Event

Tools for Well-Being Talk Series: Professor Natasha Dow Schüll

Friday
February 28, 2014

Location

MIT Media Lab, E14-633

Description

Digital self-tracking, sometimes called "life hacking" or "personal analytics," involves parsing one's experience (e.g. bodily processes, use of time, emotional states) into digital bits of information and then feeding this information back into everyday life in the form of behavioral adjustments–a trend some have called “algorithmic living.” While people have long used technology to record and reflect upon how they live, the present historical moment is witnessing a dramatic expansion in the practice and scope of self-tracking.

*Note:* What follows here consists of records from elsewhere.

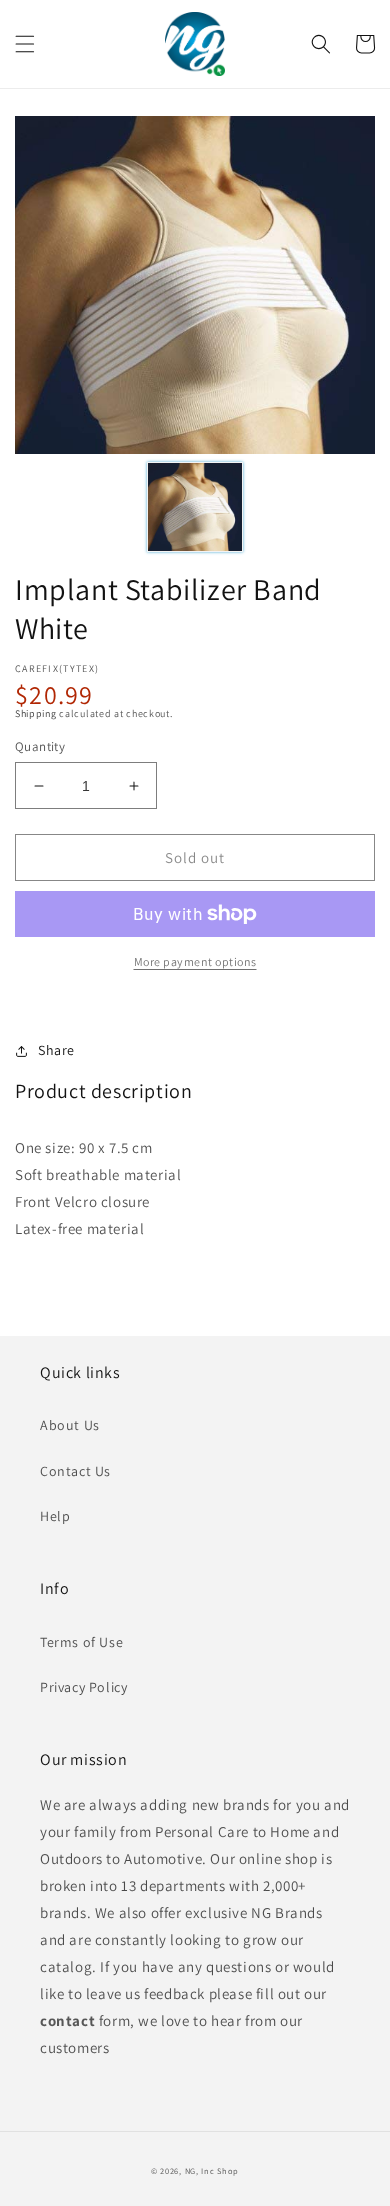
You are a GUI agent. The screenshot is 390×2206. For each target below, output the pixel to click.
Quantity (40, 746)
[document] (195, 289)
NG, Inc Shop (212, 2170)
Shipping (36, 713)
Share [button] (56, 1050)
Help (55, 1516)
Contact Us (75, 1471)
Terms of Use (81, 1642)
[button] (25, 44)
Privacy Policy (83, 1687)
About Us (70, 1425)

As digital self-tracking increasingly migrates from Quantified Self meetups and hacker conventions into the aisles of Best Buy, smartphone app stores, and healthcare settings, and as more and more individuals have at their fingertips devices and software with which to measure, assess, and modulate themselves, what new modes of self-understanding and self-regulation emerge?

Biography

Natasha Dow Schüll is a cultural anthropologist and associate professor at MIT’s Program in Science, Technology, and Society. Her book, Addiction by Design: Machine Gambling in Las Vegas (Princeton University Press 2012), draws on extended research among compulsive gamblers and the designers of the slot machines they play to explore the relationship between technology design and the experience of addiction. Her current research concerns the rise of digital self-tracking technologies and the new modes of introspection and self-governance they engender. Schüll’s research has been supported by the National Science Foundation, the Alfred P. Sloan Foundation, the Woodrow Wilson Foundation, and the Robert Wood Johnson Foundation, and featured on 60 Minutes and in The New York Times, The Economist, The Atlantic Monthly, The Washington Post, The Financial Times, Forbes, Salon, NPR, WGBH, and WNYC, among others.